In fact, some scientists believe that wolbachia’s tricks may be responsible for creating a big chunk of the insect and worm species on our planet. Some of those species, like parasitic wasps, go on to infect
other
creatures. (That’s right, even
parasites
have parasites. Isn’t nature wonderful?) In this way, wolbachia is slowly remaking the world in its own image; without ever leaving the safety of home.

 

So what about you? You’re not an insect or a worm. Why worry about wolbachia?

Meet the filarial worm, a parasite that infects biting flies. It happens to be one of wolbachia’s big success stories.
All
of these worms are infected. If you “cure” a filarial worm with antibiotics, it can’t have kids anymore. It’s dependent on its own parasites—one of many species genetically engineered to be wolbachia carriers.

So what happens when a fly infected with filarial worms bites you? The worms crawl into your skin and lay eggs there. The eggs hatch, and the babies swim around in your bloodstream, some of them winding up in your eyeballs. Fortunately, the baby worms don’t hurt your eyes. Unfortunately, the wolbachia they carry sets off a red alert in your immune system. Your own immune system attacks your eyeballs, and you go blind.

 

Why does wolbachia do this? What is its evolutionary strategy in blinding human beings?

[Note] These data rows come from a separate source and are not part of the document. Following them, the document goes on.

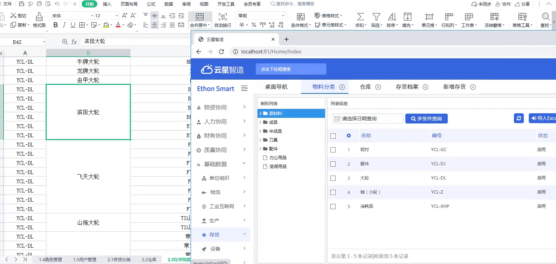Viewport: 556px width, 264px height.
Task: Click the 多条件查询 button
Action: 426,119
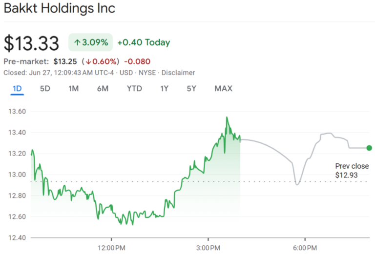Open the 1M chart range

click(x=73, y=89)
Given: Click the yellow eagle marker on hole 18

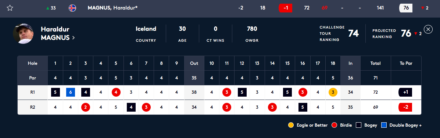Looking at the screenshot, I should coord(333,93).
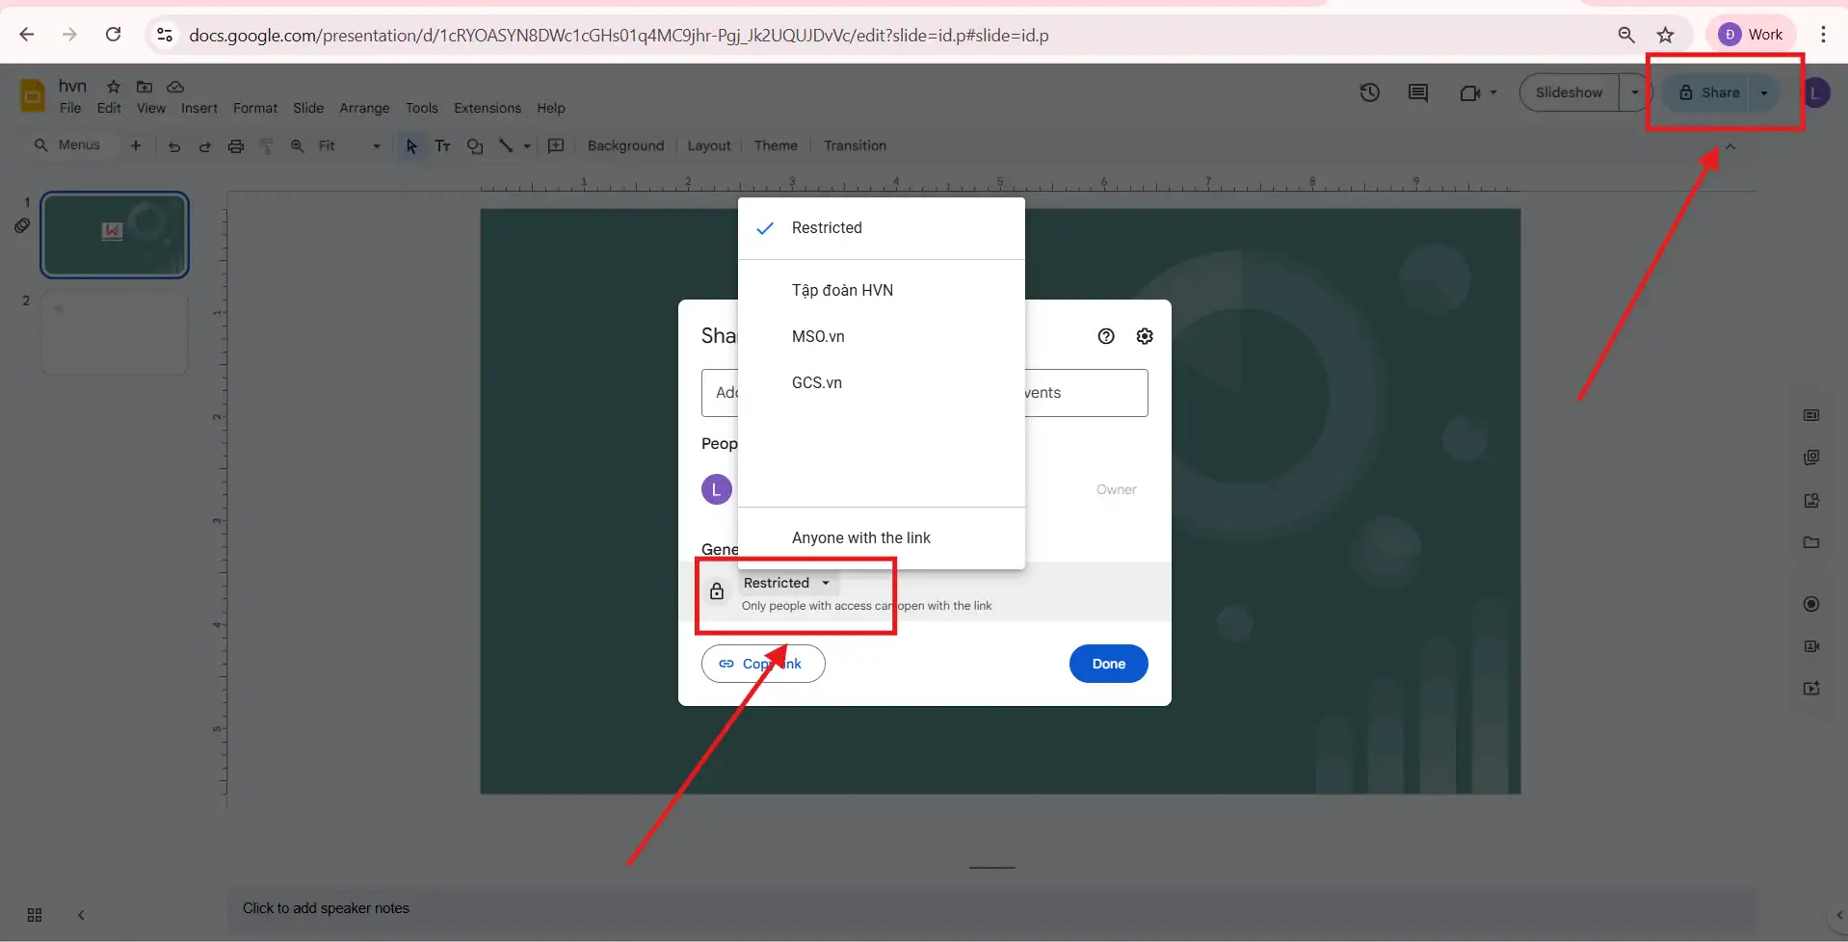Open the comments icon near Slideshow
Screen dimensions: 1848x942
click(1417, 92)
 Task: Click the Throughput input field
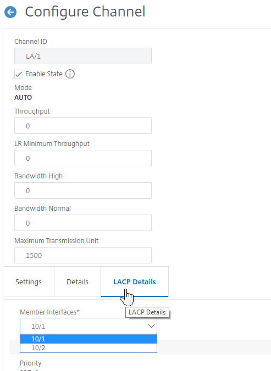pos(83,126)

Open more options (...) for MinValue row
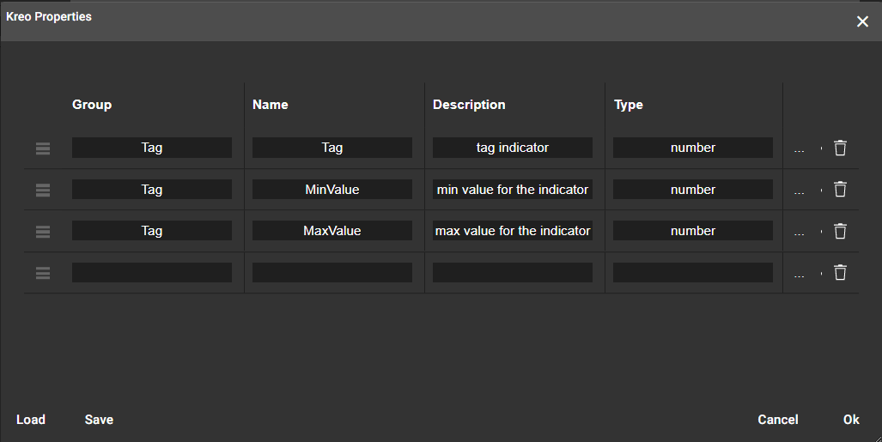800,191
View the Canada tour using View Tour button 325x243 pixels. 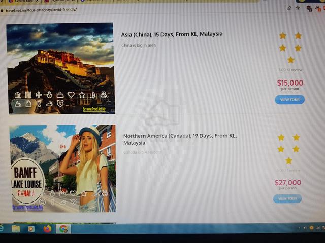coord(287,198)
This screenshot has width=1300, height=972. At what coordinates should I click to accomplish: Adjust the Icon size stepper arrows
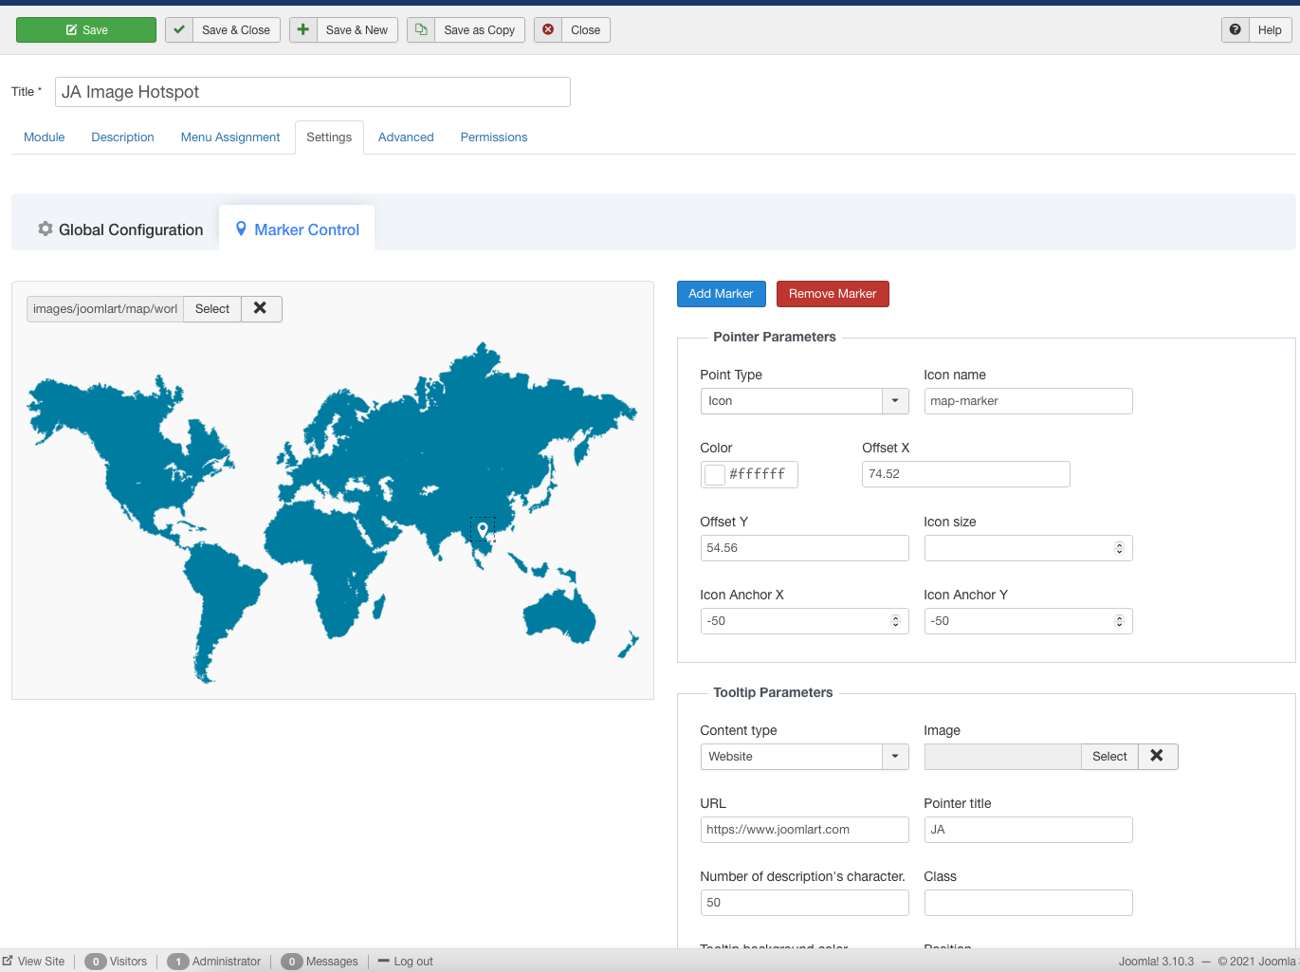tap(1119, 548)
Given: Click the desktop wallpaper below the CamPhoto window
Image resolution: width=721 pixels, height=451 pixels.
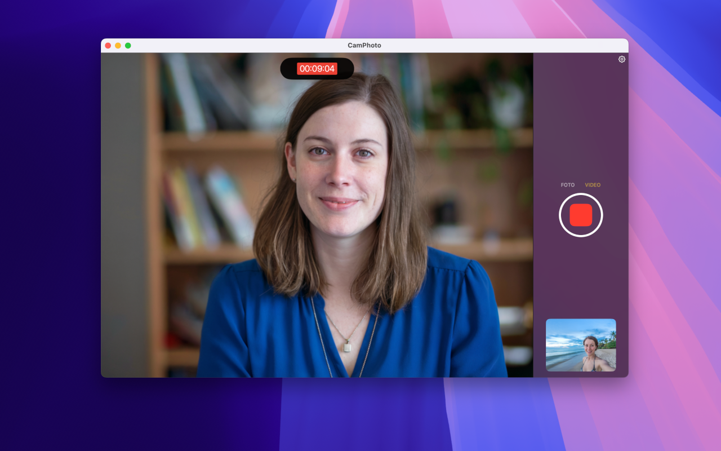Looking at the screenshot, I should coord(361,414).
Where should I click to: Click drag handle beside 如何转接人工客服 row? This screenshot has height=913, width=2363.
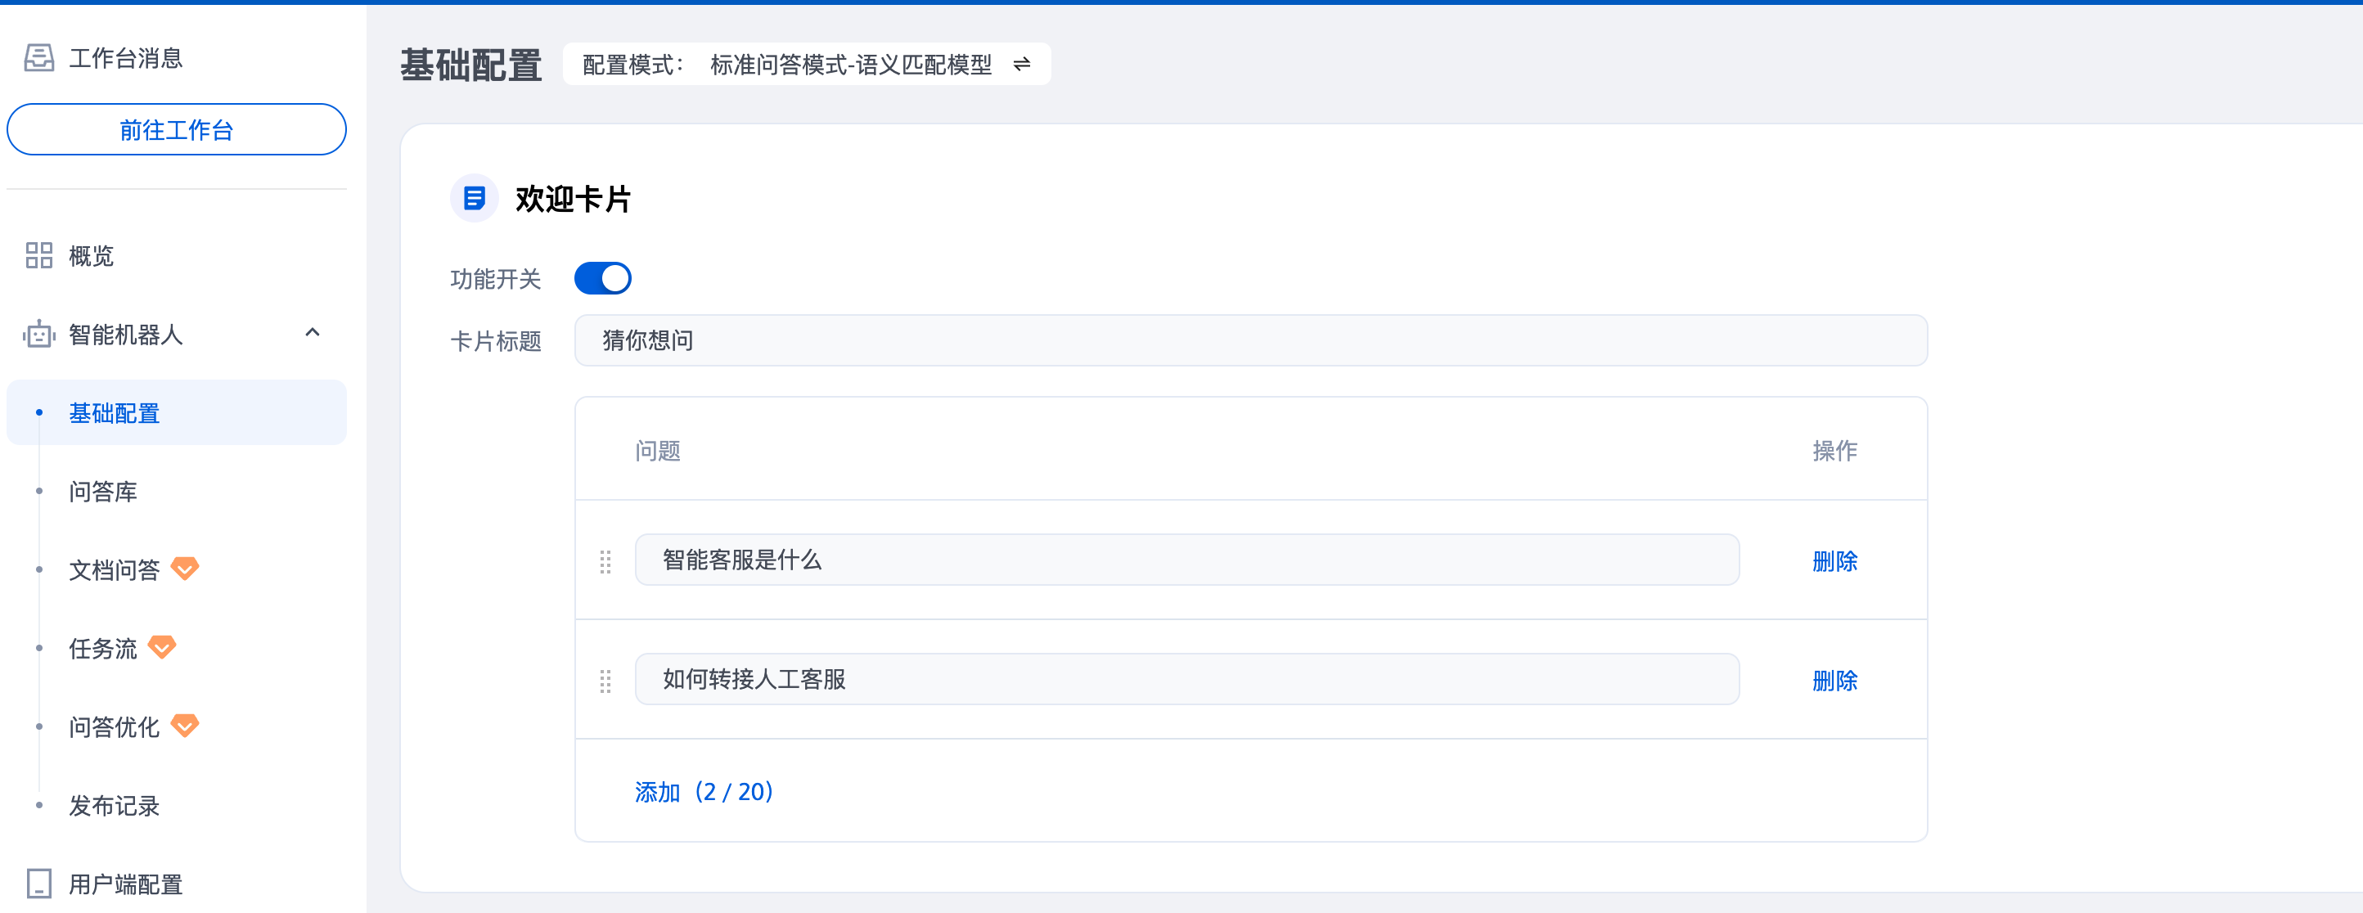(x=605, y=681)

No one knows. One thing is for sure, though: Wolbachia wants to rule the world.

 

Chapter 13
HOPEFUL MONSTERS

“Dude, get up.”

My brain came awake slowly, appalled at the interruption of its first real sleep in ages. Then I smelled Lace’s jasmine hair, heard Cornelius’s claws scratching the closet door, felt the rat’s infection in the air… and all of yesterday’s memories crashed into place.

There was a deadly reservoir bubbling to the surface near the Hudson River. The parasite had jumped to a new vector species. I had betrayed the Night Watch, risking civilization as I knew it. And the most important thing? For the first time in six months I had spent the night with a girl, if only in the most narrow, technical sense.